Amandine Beyer et les Gli Incogniti : un tourbillon vivaldien

par

 

Antonio Vivaldi (1678-1741). Il Mondo al rovescio. Concerti con molti istromenti. Concerto en ré majeur RV 562 ; Concerto pour flûte en mi mineur RV 432 ; Concerto en do majeur RV 556 ; Concerto en fa majeur RV 571 ; Concerto pour violon et hautbois en sol mineur RV 576 ; Concerto pour violon en la majeur RV 344 ; Concerto pour deux hautbois en la mineur RV 536 ; Concerto en fa majeur « Il Proteo ò sia il Mondo al rovescio » RV 572. Gli Incogniti, violon et direction Amandine Beyer. 2021. Notice en français, en anglais et en allemand. 76.34. Harmonia Mundi HMM 902688.

Amandine Beyer et ses Gli Incogniti nous entraînent dans une nouvelle aventure vivaldienne, avec un Mondo al rovescio (un « Monde à l’envers ») plein de vitalité, d’imagination et de sonorités audacieuses. On ne va pas se priver du plaisir de savourer plusieurs « concerti con molti istromenti » du Prêtre Roux que la virtuose française décrit, dans un texte de présentation, comme un mage, qui se transforme, et qui nous transforme. Amandine Beyer le considère comme un compositeur contemporain, de tous les instants, il nous accompagne au fil des siècles, il est là pour nous soutenir, nous faire rêver, pour nous encourager, nous proposer de nouveaux défis ou des essais impromptus […]. 

On ne se privera pas non plus, avant audition, d’une lecture attentive de la notice éclairante rédigée par le violoniste et musicologue Olivier Fourés, auteur d’une thèse à Lyon en 2007 sur l’œuvre pour violon du maître italien, et collaborateur de l’Institut Vivaldi de Venise. Le signataire détaille des options choisies ici au niveau de l’interprétation, qu’il est bon d’assimiler pour apprécier la qualité de la recherche et de la réalisation. Fourés précise que ces « concerti con molti istromenti » sont des précurseurs de la symphonie, et qu’ils avaient pour but principal d’exhiber les instruments qu’on avait à sa disposition. Il n’en manquait pas à l’Ospedale della Pietà de la cité des Doges : l’une des plus célèbres pupilles de l’orphelinat, Anna Maria (c. 1696-1782) jouait aussi bien du clavecin, du luth ou du théorbe que de la mandoline, de la viole d’amour et du violoncelle.

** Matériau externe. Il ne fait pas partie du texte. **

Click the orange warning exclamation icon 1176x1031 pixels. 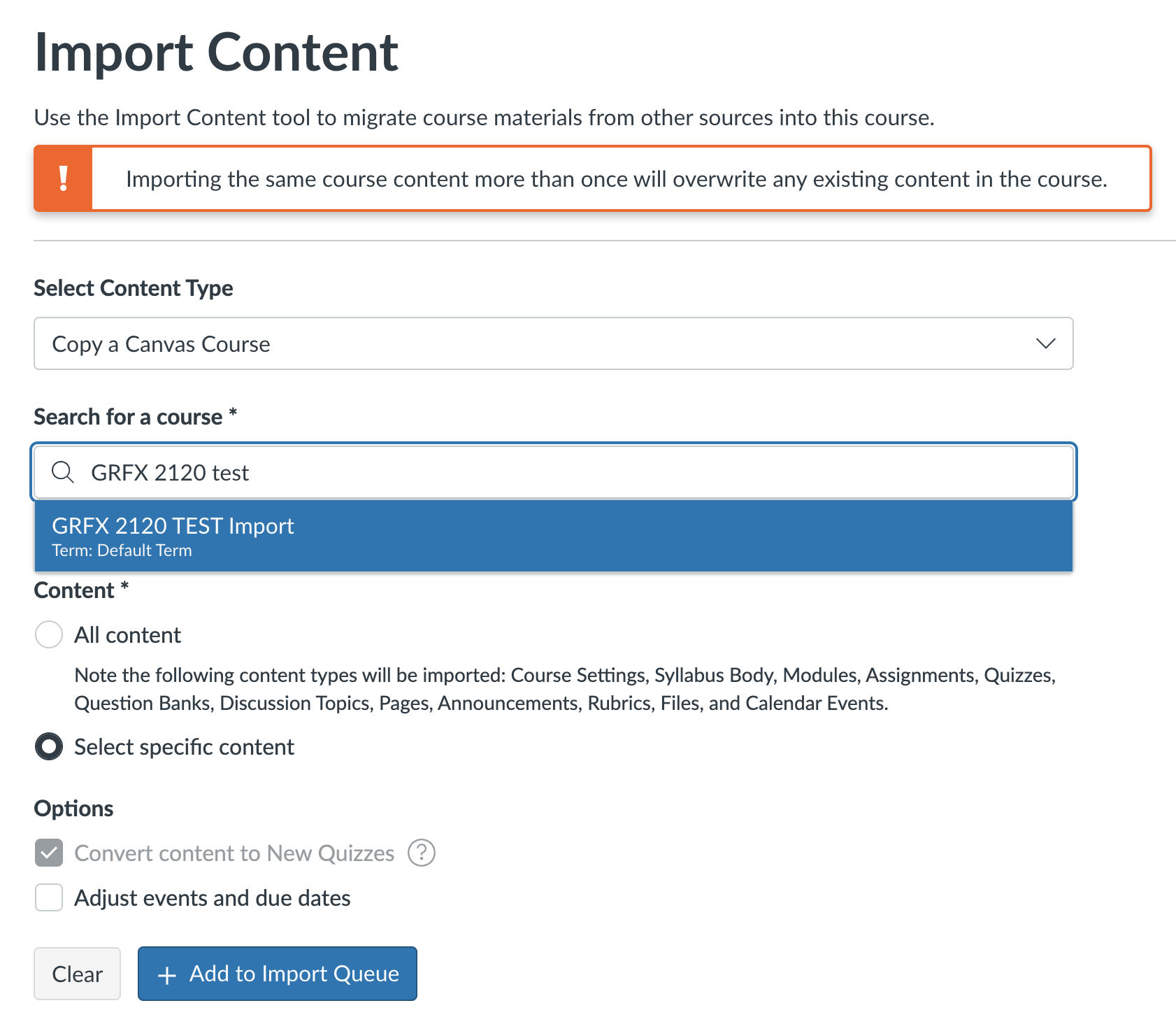64,178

Le programme propose un éventail de huit concertos, aux timbres brillamment diversifiés. Dès le RV 562 « per la Solennità di S. Lorenzo » qui ouvre la série, on est accueilli par de joyeuses timbales, deux cors, deux hautbois se joignant au violon dans cette page de jeunesse pour en souligner la vie trépidante. Fourés a raison de souligner que ce concerto a été conçu par Vivaldi pour montrer son « inimitable » façon de jouer du violon. On en trouve un autre exemple dans le virevoltant RV 571, aux acrobaties parfois échevelées. Lui aussi s’ouvre par des timbales démonstratives. On écoute tout cela avec jubilation. Amandine Beyer, comme à son habitude, déploie sa facilité d’archet, à la fois précise, acérée et suprêmement racée ; les Gli Incogniti font valoir la qualité de leurs pupitres chaque fois que l’opportunité leur en est donnée.

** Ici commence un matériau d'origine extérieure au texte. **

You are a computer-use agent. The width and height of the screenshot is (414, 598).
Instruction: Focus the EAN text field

Les occasions ne manquent pas, par exemple dans le RV 576 où deux solistes principaux, violon et hautbois, rivalisent d’effets et d’inventivité. Ou encore dans le RV 536, avec deux hautbois, dont on salue la souplesse teintée de sensualité, ou dans le très bref RV 432, qui laisse la part belle à l’improvisation. Quant au RV 572 qui clôture le tout avec verve et donne son titre l’album, Il Mondo al revescio, il fait participer à la fête le violon et le violoncelle qui, dans le cas présent, peuvent intervertir leur partie. C’est bluffant à tous égards, dans une atmosphère débridée, Vivaldi ayant fait lui-même un arrangement du RV 544, auquel il a ajouté flûtes, hautbois et clavecin. L’allusion à Protée, fils de Poséidon, qui vient s’ajouter au titre initial, définit bien les capacités d’un dieu marin fluctuant pour de multiples et ludiques changements et modifications.   

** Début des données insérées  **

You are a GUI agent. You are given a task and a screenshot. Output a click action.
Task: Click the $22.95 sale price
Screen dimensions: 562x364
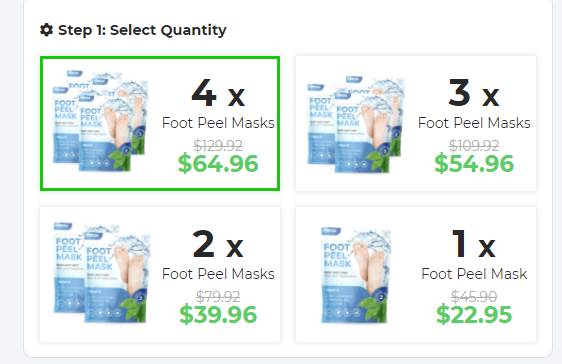coord(474,314)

Voilà un disque à goûter avec délices. On le placera, comme d’autres dont Amandine Beyer et ses Gli Incogniti nous ont déjà gratifiés, parmi les merveilles vivaldiennes auxquelles on revient sans jamais se lasser. On y ajoutera le choix judicieux, pour la couverture de l’album, de la reproduction de la superbe huile sur bois La Gomera de la jeune artiste Cinta Vidal, née à Barcelone en 1982. Elle est tout à fait dans l’esprit de ce « monde à l’envers » qui nous fait tourner la tête.